Konferencja prasowa na temat Funduszu Odbudowy i jego znaczenia z perspektywy Polski, województwa podlaskiego i Suwalszczyzny, odbyła się w czwartek (29.04) przy siedzibie Starostwa Powiatowego w Suwałkach.
We wtorek (27.04) na posiedzeniu rządu przyjęty został projekt ustawy w sprawie ratyfikacji unijnego Funduszu Odbudowy, który następnie przekazano do parlamentu. Fundusz jest odpowiedzią Unii Europejskiej na nowe zagrożenia i wyzwania, jakie spowodowała pandemia. Ma dwa główne cele: odbudowę i przywracanie odporności gospodarek UE na ewentualne kryzysy, przygotowanie na przyszłe, nieprzewidziane okoliczności. Polsce ze wszystkich źródeł ma przypaść ok. 136,4 mld euro dotacji i ok. 34,2 mld euro pożyczek. Żeby sięgnąć po te fundusze każde państwo musi przygotować swój Krajowy Plan Odbudowy. W Polsce tym procesem kieruje Ministerstwo Funduszy i Polityki Regionalnej. KPO będzie przełożeniem tych pieniędzy na konkretne reformy, programy i inwestycje. Aby sfinansować plan odbudowy dla Europy, Komisja Europejska, w imieniu Unii Europejskiej, zaciągnie pożyczki na rynkach kapitałowych.

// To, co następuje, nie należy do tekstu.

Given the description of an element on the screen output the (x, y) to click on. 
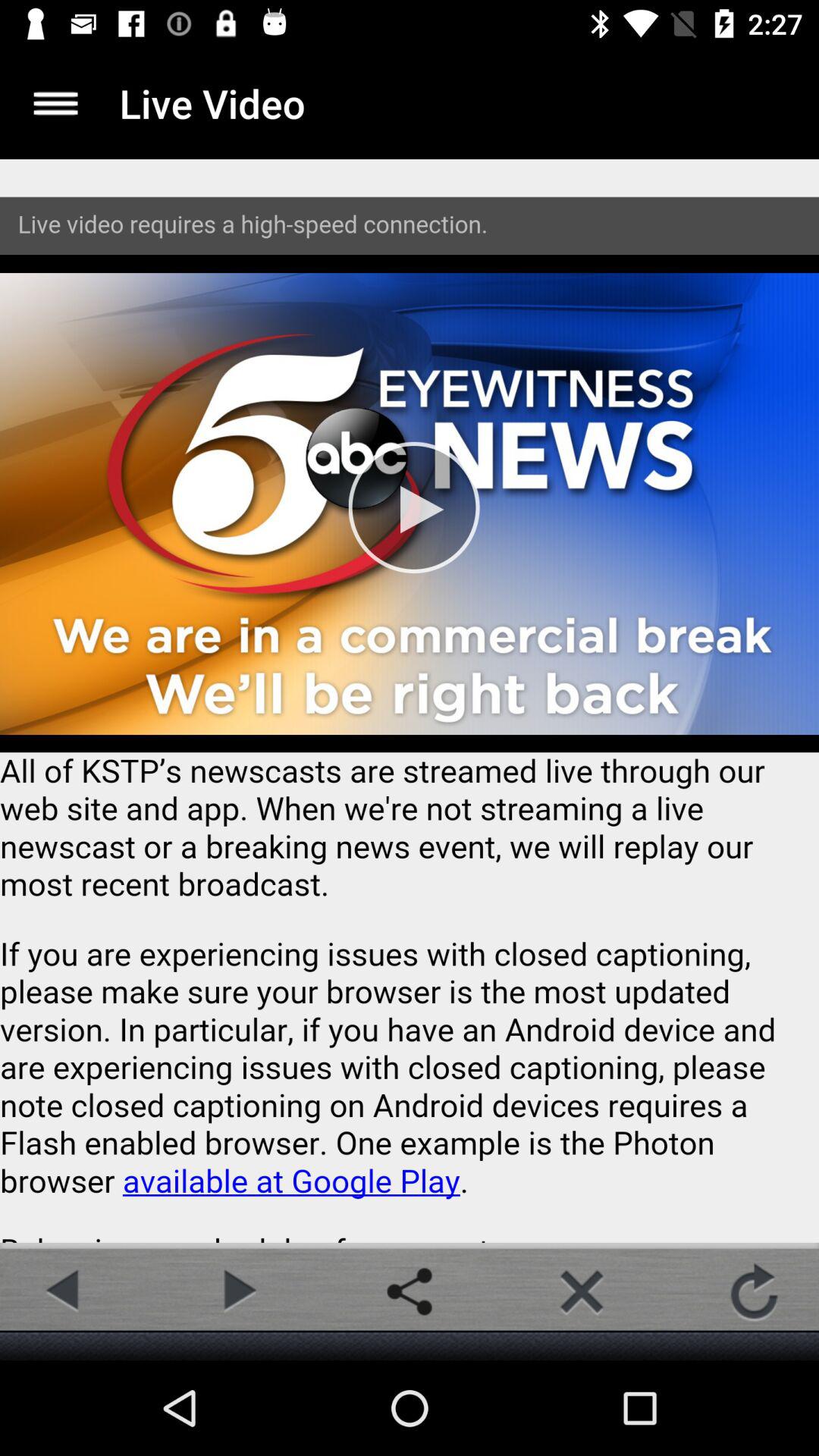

Dziś poseł Jarosław Zieliński wraz ze starostą suwalskim Witoldem Kowalewskim oraz Jackiem Juszkiewiczem, radnym Prawa i Sprawiedliwości, zorganizowali konferencję prasową pod suwalskim starostwem, aby zaapelować do wszystkich przeciwnych i niezdecydowanych posłów, aby poparli tak zwany "Nowy Plan Marshalla dla Europy". - Są tacy, którzy uważają, że Polska tych pieniędzy nie powinna brać. Jest to nieuzasadnione, gdyż nie ma żadnego zagrożenia związanego z sięgnięciem po te fundusze. To nie jest tak, że dług, który może powstać w wyniku tych dotacji i pożyczek ma być uwspólnotowiony. Zwykle ugrupowania, które są teraz przeciwne, były bardzo uległe wobec Unii Europejskiej i chciały wszystko przyjmować bezkrytycznie, a teraz stwarzają trudności. Nie oni rządzą, więc nie chcą, aby Polska z tych funduszy skorzystała. Jest to bardzo krótkowzroczne i szkodliwe - mówił Jarosław Zieliński.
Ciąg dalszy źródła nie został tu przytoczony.